== Source information
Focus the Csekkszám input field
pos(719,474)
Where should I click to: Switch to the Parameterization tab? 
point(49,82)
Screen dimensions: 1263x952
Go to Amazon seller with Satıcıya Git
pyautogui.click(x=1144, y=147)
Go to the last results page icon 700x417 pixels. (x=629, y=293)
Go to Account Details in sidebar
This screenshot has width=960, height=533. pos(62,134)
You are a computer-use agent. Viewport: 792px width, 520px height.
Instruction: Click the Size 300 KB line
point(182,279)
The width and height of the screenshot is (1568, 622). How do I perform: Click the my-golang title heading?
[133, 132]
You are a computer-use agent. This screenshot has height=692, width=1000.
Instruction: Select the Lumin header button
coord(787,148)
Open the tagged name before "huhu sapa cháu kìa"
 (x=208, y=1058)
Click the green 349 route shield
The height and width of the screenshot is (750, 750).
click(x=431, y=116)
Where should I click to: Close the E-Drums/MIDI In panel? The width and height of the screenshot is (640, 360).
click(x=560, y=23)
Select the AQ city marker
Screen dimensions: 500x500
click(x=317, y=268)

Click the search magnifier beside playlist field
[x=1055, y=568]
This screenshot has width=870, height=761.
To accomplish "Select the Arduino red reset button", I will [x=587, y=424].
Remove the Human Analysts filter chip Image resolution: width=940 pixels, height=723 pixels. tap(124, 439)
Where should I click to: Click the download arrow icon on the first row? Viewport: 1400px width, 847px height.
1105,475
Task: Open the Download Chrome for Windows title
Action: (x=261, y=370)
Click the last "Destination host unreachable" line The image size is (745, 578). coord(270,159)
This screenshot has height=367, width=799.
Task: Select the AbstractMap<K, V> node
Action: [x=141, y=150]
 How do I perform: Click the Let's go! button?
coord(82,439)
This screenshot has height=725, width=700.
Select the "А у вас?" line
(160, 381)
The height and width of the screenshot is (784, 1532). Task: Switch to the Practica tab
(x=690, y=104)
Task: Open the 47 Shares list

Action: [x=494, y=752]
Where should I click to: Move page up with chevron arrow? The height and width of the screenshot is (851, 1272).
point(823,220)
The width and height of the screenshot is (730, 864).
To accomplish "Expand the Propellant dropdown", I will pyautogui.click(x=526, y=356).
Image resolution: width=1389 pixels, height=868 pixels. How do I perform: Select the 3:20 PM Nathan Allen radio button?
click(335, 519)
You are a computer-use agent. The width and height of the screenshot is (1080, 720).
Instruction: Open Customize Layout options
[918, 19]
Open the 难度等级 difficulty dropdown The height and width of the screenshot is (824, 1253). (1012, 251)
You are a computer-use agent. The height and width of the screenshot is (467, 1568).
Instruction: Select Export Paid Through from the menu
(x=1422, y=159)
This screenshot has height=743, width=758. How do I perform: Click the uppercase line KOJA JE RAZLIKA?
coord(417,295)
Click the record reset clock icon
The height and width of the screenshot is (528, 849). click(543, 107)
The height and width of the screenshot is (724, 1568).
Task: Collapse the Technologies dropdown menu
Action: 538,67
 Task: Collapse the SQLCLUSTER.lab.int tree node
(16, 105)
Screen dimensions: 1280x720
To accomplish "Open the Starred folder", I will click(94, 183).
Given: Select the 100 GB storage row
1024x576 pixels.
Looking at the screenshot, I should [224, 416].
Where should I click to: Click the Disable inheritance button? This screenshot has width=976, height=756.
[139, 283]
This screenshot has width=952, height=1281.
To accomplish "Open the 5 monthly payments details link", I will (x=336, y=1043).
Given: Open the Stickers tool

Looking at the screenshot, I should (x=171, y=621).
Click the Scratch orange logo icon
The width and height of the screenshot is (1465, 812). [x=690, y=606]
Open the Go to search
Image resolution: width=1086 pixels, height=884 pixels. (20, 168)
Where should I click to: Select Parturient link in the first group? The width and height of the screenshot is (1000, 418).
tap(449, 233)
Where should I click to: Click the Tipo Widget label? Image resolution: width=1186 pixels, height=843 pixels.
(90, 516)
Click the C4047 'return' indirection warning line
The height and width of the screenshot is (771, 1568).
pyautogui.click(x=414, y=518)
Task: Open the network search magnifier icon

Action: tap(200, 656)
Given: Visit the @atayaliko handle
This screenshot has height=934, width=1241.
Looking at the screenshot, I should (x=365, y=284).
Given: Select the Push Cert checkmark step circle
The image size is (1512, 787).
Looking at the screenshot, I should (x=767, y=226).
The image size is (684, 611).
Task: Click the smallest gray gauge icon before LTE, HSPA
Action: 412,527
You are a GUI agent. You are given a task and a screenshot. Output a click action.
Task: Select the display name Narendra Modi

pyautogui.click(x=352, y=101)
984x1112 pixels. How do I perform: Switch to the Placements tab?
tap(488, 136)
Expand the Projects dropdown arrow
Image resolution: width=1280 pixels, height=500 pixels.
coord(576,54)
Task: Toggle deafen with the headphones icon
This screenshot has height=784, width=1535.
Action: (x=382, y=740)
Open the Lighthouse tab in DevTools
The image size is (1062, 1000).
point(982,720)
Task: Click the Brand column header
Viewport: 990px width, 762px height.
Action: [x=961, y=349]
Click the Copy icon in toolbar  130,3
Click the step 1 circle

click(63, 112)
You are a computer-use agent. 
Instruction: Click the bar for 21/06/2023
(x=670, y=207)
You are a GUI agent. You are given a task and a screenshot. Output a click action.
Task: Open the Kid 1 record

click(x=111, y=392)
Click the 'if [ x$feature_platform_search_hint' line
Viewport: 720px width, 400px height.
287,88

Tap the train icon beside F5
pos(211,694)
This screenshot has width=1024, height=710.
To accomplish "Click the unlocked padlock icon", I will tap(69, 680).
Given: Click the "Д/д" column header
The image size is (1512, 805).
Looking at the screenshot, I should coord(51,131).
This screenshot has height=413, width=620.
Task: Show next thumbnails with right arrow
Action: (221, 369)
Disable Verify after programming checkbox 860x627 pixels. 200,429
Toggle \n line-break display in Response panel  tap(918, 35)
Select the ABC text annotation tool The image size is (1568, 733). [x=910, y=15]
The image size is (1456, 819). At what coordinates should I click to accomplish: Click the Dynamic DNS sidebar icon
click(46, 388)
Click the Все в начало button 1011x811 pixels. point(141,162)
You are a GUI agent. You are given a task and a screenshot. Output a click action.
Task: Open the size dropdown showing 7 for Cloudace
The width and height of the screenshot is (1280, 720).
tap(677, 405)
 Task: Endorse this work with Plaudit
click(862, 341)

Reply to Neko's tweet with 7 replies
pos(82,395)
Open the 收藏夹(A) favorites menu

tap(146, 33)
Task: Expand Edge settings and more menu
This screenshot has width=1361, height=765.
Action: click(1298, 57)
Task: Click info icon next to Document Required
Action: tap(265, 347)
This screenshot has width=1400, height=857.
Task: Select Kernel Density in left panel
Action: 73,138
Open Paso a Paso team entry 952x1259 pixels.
====
All of the entries should be repeated word for word.

Final answer >>
Focus the Csekkszám input field
pos(719,474)
Where should I click to: Switch to the Parameterization tab? 
point(49,82)
Screen dimensions: 1263x952
Go to Amazon seller with Satıcıya Git
pyautogui.click(x=1144, y=147)
Go to the last results page icon 700x417 pixels. (x=629, y=293)
Go to Account Details in sidebar
This screenshot has width=960, height=533. pos(62,134)
You are a computer-use agent. Viewport: 792px width, 520px height.
Instruction: Click the Size 300 KB line
point(182,279)
The width and height of the screenshot is (1568, 622). How do I perform: Click the my-golang title heading?
[133, 132]
You are a computer-use agent. This screenshot has height=692, width=1000.
Instruction: Select the Lumin header button
coord(787,148)
Open the tagged name before "huhu sapa cháu kìa"
 (x=208, y=1058)
Click the green 349 route shield
The height and width of the screenshot is (750, 750).
click(x=431, y=116)
Where should I click to: Close the E-Drums/MIDI In panel? The width and height of the screenshot is (640, 360).
click(x=560, y=23)
Select the AQ city marker
Screen dimensions: 500x500
click(x=317, y=268)

Click the search magnifier beside playlist field
[x=1055, y=568]
This screenshot has width=870, height=761.
To accomplish "Select the Arduino red reset button", I will [x=587, y=424].
Remove the Human Analysts filter chip Image resolution: width=940 pixels, height=723 pixels. tap(124, 439)
Where should I click to: Click the download arrow icon on the first row? Viewport: 1400px width, 847px height.
1105,475
Task: Open the Download Chrome for Windows title
Action: (x=261, y=370)
Click the last "Destination host unreachable" line The image size is (745, 578). coord(270,159)
This screenshot has height=367, width=799.
Task: Select the AbstractMap<K, V> node
Action: [x=141, y=150]
 How do I perform: Click the Let's go! button?
coord(82,439)
This screenshot has height=725, width=700.
Select the "А у вас?" line
(160, 381)
The height and width of the screenshot is (784, 1532). Task: Switch to the Practica tab
(x=690, y=104)
Task: Open the 47 Shares list

Action: [x=494, y=752]
Where should I click to: Move page up with chevron arrow? The height and width of the screenshot is (851, 1272).
point(823,220)
The width and height of the screenshot is (730, 864).
To accomplish "Expand the Propellant dropdown", I will pyautogui.click(x=526, y=356).
Image resolution: width=1389 pixels, height=868 pixels. How do I perform: Select the 3:20 PM Nathan Allen radio button?
click(335, 519)
You are a computer-use agent. The width and height of the screenshot is (1080, 720).
Instruction: Open Customize Layout options
[918, 19]
Open the 难度等级 difficulty dropdown The height and width of the screenshot is (824, 1253). (1012, 251)
You are a computer-use agent. The height and width of the screenshot is (467, 1568).
Instruction: Select Export Paid Through from the menu
(x=1422, y=159)
This screenshot has height=743, width=758. How do I perform: Click the uppercase line KOJA JE RAZLIKA?
coord(417,295)
Click the record reset clock icon
The height and width of the screenshot is (528, 849). click(543, 107)
The height and width of the screenshot is (724, 1568).
Task: Collapse the Technologies dropdown menu
Action: 538,67
 Task: Collapse the SQLCLUSTER.lab.int tree node
(16, 105)
Screen dimensions: 1280x720
To accomplish "Open the Starred folder", I will click(94, 183).
Given: Select the 100 GB storage row
1024x576 pixels.
Looking at the screenshot, I should [224, 416].
Where should I click to: Click the Disable inheritance button? This screenshot has width=976, height=756.
[139, 283]
This screenshot has width=952, height=1281.
To accomplish "Open the 5 monthly payments details link", I will (x=336, y=1043).
Given: Open the Stickers tool

Looking at the screenshot, I should (x=171, y=621).
Click the Scratch orange logo icon
The width and height of the screenshot is (1465, 812). [x=690, y=606]
Open the Go to search
Image resolution: width=1086 pixels, height=884 pixels. (20, 168)
Where should I click to: Select Parturient link in the first group? The width and height of the screenshot is (1000, 418).
tap(449, 233)
Where should I click to: Click the Tipo Widget label? Image resolution: width=1186 pixels, height=843 pixels.
(90, 516)
Click the C4047 'return' indirection warning line
The height and width of the screenshot is (771, 1568).
pyautogui.click(x=414, y=518)
Task: Open the network search magnifier icon

Action: tap(200, 656)
Given: Visit the @atayaliko handle
This screenshot has height=934, width=1241.
Looking at the screenshot, I should (x=365, y=284).
Given: Select the Push Cert checkmark step circle
The image size is (1512, 787).
Looking at the screenshot, I should (x=767, y=226).
The image size is (684, 611).
Task: Click the smallest gray gauge icon before LTE, HSPA
Action: 412,527
You are a GUI agent. You are given a task and a screenshot. Output a click action.
Task: Select the display name Narendra Modi

pyautogui.click(x=352, y=101)
984x1112 pixels. How do I perform: Switch to the Placements tab?
tap(488, 136)
Expand the Projects dropdown arrow
Image resolution: width=1280 pixels, height=500 pixels.
coord(576,54)
Task: Toggle deafen with the headphones icon
This screenshot has height=784, width=1535.
Action: (x=382, y=740)
Open the Lighthouse tab in DevTools
The image size is (1062, 1000).
point(982,720)
Task: Click the Brand column header
Viewport: 990px width, 762px height.
Action: [x=961, y=349]
Click the Copy icon in toolbar  130,3
Click the step 1 circle

click(63, 112)
You are a computer-use agent. 
Instruction: Click the bar for 21/06/2023
(x=670, y=207)
You are a GUI agent. You are given a task and a screenshot. Output a click action.
Task: Open the Kid 1 record

click(x=111, y=392)
Click the 'if [ x$feature_platform_search_hint' line
Viewport: 720px width, 400px height.
287,88

Tap the train icon beside F5
pos(211,694)
This screenshot has width=1024, height=710.
To accomplish "Click the unlocked padlock icon", I will tap(69, 680).
Given: Click the "Д/д" column header
The image size is (1512, 805).
Looking at the screenshot, I should coord(51,131).
This screenshot has height=413, width=620.
Task: Show next thumbnails with right arrow
Action: (221, 369)
Disable Verify after programming checkbox 860x627 pixels. 200,429
Toggle \n line-break display in Response panel  tap(918, 35)
Select the ABC text annotation tool The image size is (1568, 733). [x=910, y=15]
The image size is (1456, 819). At what coordinates should I click to accomplish: Click the Dynamic DNS sidebar icon
click(46, 388)
Click the Все в начало button 1011x811 pixels. point(141,162)
You are a GUI agent. You are given a task and a screenshot. Output a click action.
Task: Open the size dropdown showing 7 for Cloudace
The width and height of the screenshot is (1280, 720).
tap(677, 405)
 Task: Endorse this work with Plaudit
click(862, 341)

Reply to Neko's tweet with 7 replies
pos(82,395)
Open the 收藏夹(A) favorites menu

tap(146, 33)
Task: Expand Edge settings and more menu
This screenshot has width=1361, height=765.
Action: click(1298, 57)
Task: Click info icon next to Document Required
Action: tap(265, 347)
This screenshot has width=1400, height=857.
Task: Select Kernel Density in left panel
Action: 73,138
Open Paso a Paso team entry 952x1259 pixels.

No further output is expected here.